England is still in a shambles, as hoards of Vikings march across the land, taking towns and slaughtering people, while Alfred defends his small domain in the south.  Alfred has become pious in his old age, turning to priests for advice and suggestions, which just infuriates Uhtred.  Each time he turns to the man for the final advice on what battle to choose and where to fight, and each time Uhtred leads him to victories, but he never makes it into the tales and stories recorded by the priests.  Cornwell is making a point here that we shouldn’t believe everything of the sources we read, that often reality is very different to what is recorded.  But Uhtred finds himself torn: owing allegiance to Alfred, but also wishing to join the Vikings up north in an effort to take back his land, Bebbanburg, taken by his uncle.  For some time he does fight with the Vikings, putting fear in the heart of the Saxons to the south, as Alfred is rumored to be very ill and possibly dead.  In the new year the rumors are proved otherwise and Uhtred returns to his lord and fights for him once more.

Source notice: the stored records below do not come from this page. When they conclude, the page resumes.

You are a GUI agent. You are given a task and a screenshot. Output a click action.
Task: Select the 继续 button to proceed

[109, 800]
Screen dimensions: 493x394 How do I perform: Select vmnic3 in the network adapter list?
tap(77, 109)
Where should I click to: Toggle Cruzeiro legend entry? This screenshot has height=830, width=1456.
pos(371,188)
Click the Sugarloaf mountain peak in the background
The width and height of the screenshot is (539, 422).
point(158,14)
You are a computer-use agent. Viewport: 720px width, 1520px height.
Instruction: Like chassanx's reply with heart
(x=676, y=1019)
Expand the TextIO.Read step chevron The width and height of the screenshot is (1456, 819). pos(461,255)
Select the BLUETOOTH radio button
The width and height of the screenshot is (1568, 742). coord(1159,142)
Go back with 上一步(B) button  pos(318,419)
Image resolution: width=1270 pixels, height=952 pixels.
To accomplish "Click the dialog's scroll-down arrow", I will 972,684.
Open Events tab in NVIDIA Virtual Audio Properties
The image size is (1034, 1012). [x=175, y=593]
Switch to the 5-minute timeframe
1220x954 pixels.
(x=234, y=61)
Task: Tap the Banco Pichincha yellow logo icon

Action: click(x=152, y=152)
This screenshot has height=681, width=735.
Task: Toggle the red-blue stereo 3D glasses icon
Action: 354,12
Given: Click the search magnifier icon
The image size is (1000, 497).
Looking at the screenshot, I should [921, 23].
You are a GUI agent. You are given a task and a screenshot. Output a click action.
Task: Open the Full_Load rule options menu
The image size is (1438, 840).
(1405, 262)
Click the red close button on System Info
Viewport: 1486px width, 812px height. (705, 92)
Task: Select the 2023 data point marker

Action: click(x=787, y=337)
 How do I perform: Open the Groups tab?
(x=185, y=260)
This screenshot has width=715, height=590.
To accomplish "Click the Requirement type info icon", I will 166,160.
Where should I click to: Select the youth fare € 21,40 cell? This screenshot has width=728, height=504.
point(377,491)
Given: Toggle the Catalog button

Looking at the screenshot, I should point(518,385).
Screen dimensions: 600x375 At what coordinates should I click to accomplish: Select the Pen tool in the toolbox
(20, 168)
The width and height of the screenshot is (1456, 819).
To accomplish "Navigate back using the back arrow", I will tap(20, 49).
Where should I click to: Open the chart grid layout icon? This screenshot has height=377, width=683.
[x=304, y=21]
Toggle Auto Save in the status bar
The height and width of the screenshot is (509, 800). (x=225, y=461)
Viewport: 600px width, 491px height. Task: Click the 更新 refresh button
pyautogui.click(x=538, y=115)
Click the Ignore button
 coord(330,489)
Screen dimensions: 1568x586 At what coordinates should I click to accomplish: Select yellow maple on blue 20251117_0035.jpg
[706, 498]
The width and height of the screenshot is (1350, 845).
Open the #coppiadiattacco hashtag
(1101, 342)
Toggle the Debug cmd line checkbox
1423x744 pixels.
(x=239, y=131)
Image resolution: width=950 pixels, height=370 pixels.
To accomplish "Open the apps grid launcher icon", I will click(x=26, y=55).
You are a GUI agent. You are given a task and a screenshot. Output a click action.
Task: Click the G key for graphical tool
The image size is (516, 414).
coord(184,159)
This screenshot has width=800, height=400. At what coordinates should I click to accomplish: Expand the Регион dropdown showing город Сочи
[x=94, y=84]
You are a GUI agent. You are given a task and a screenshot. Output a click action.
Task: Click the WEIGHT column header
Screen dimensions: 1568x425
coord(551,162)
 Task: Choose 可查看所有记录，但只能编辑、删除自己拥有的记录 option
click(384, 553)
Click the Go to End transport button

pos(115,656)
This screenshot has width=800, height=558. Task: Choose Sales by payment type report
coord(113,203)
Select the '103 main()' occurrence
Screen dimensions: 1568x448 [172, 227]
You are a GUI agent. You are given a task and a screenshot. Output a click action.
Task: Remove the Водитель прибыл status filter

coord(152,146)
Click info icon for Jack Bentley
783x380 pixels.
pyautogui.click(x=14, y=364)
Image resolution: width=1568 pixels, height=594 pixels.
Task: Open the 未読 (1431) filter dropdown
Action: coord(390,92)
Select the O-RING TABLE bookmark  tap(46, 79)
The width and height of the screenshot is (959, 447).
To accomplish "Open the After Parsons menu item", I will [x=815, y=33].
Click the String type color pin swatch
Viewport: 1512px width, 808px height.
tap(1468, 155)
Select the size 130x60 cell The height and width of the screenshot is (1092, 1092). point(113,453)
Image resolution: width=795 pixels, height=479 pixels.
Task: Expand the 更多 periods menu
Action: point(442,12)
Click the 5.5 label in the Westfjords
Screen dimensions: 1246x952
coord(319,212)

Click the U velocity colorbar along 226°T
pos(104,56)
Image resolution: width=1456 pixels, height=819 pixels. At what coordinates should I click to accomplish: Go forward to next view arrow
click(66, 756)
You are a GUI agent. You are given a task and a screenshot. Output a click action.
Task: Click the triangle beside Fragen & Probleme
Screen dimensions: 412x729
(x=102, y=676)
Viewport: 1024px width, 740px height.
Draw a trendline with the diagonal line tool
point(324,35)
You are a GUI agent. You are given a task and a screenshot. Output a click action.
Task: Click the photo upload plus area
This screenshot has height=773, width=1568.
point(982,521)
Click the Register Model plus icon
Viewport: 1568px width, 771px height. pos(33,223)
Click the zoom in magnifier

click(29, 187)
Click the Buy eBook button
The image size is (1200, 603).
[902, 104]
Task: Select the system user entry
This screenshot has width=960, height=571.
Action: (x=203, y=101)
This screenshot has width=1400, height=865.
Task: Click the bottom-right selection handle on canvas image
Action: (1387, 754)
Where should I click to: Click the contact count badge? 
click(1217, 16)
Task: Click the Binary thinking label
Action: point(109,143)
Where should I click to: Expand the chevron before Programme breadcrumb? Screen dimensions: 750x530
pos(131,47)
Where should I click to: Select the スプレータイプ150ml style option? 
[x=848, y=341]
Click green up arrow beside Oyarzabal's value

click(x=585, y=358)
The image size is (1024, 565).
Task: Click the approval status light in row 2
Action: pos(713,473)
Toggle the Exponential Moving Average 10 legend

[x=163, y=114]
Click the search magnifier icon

But time is passing; Arthur grows older and sicker, while Uhtred draws closer to fighting for his homeland.  There can’t be too many books left in the Saxon Tales, as Cornwell brings the series to a close in the n ext book or two.  One wonders how it will end for Alfred, and how Uhtred will fair.

If you liked this review and are interested in purchasing this book, click here.

Originally written on March 11th 2010 ©Alex C. Telander.

“The Vikings: A History” by Robert Ferguson (Viking, 2009)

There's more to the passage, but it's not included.